Вся правда о либералах. Как я стал русским патриотом (Бабицкий) - страница 95

Дарго

Поездка в Ведено, в котором в 1995 году располагался масхадовский штаб, оказалась не слишком успешной. Мы походили по районному центру, я нашёл место, где авиация разбомбила тогда нашу машину, дом, в котором я находился, когда в него, а потом и рядом влетели две самолётные ракеты, зашли в администрацию, заехали в спортивный центр, но так и не нашли с кем поговорить.

Решили поехать дальше, подсадив в машину мальчишку-школьника. По дороге выяснилось, что учится он в медресе, а не в обычной школе. За Дышне-Веденом, где мы высаживаем будущего муллу, сворачиваем на грейдер, проложенный в объезд основной трассы, которую, видимо, накрыло селем или камнепадом. Прикидываем от нечего делать, что, может быть, доберёмся до Кезенойама — Голубого озера, расположенного на границе с Дагестаном.

Это одно из самых красивых мест в Чечне. Но нет, за Харачоем туман приобретает свойства киселя, и мы в условиях нулевой видимости разворачиваемся. Совсем бессмысленной нашу поездку я называть не стал бы, поскольку для этого мы и катаемся — увидеть моими глазами, как изменилась республика за 11 лет, что я здесь не был.

В горах (да и на равнине) наиболее сильное впечатление производят дороги. Вся республика сегодня связана ими в единое целое, поскольку не нужно, как в первую или вторую войну, думать о том, каких трудов и неприятностей тебе будет стоить путешествие по труднодоступным горным углам. Сейчас добраться на машине из Грозного в любой район — горный или равнинный — намного проще и быстрее, чем объехать Москву.

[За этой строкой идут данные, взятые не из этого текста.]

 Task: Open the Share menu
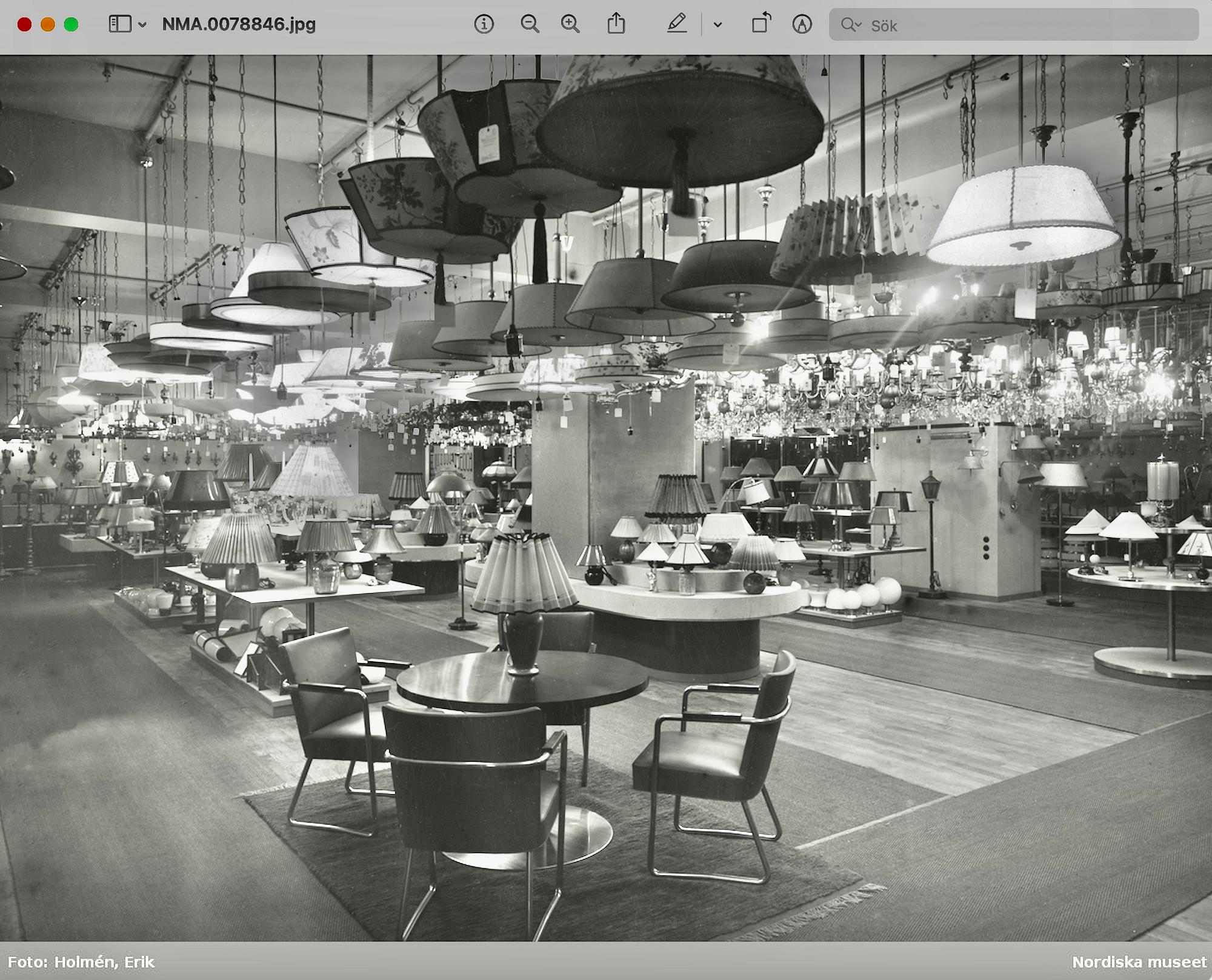pyautogui.click(x=616, y=24)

За неделю нас ни разу не остановили сотрудники полиции, мы, несмотря на наши североосетинские номера, никому не были интересны. Мы заходили, куда хотели, спрашивали, о чём считали нужным, никто не поинтересовался, есть ли у нас аккредитация.

Один раз мой старый знакомый, которого мы случайно встретили в Русском драматическом театре, аккуратно спросил, в курсе ли глава республики, что я приехал. И то, что называется дискурсом, гипертекст, включающий в себя любое слово — сказанное, напечатанное или произнесённое, — оказалось здесь намного более свободным, нежели я себе это представлял.

Я не заметил в людях оцепенения и скованности, хотя да, когда границы разговора подступали к темам, так или иначе связанным с главой республики, речевое поведение становилось куда более сдержанным. Ограничители существуют, но они срабатывают уже на пограничной территории.

Мы возвращаемся в Ведено, и я рассказываю своим спутникам о том, что неподалёку расположена столица имамата имама Шамиля Дарго, в котором мы едва ли кого-то сможем разговорить. Но там очень красиво, поскольку село тянется вдоль самого края горного ущелья. Естественно, что оператор Серёга тут же предлагает отправиться туда, но я отнекиваюсь, помня о том, с каким трудом я по бездорожью добирался туда несколько раз в 1995-м, чтобы встретиться с Басаевым. Он настаивает, и я нехотя соглашаюсь — день всё равно пустой.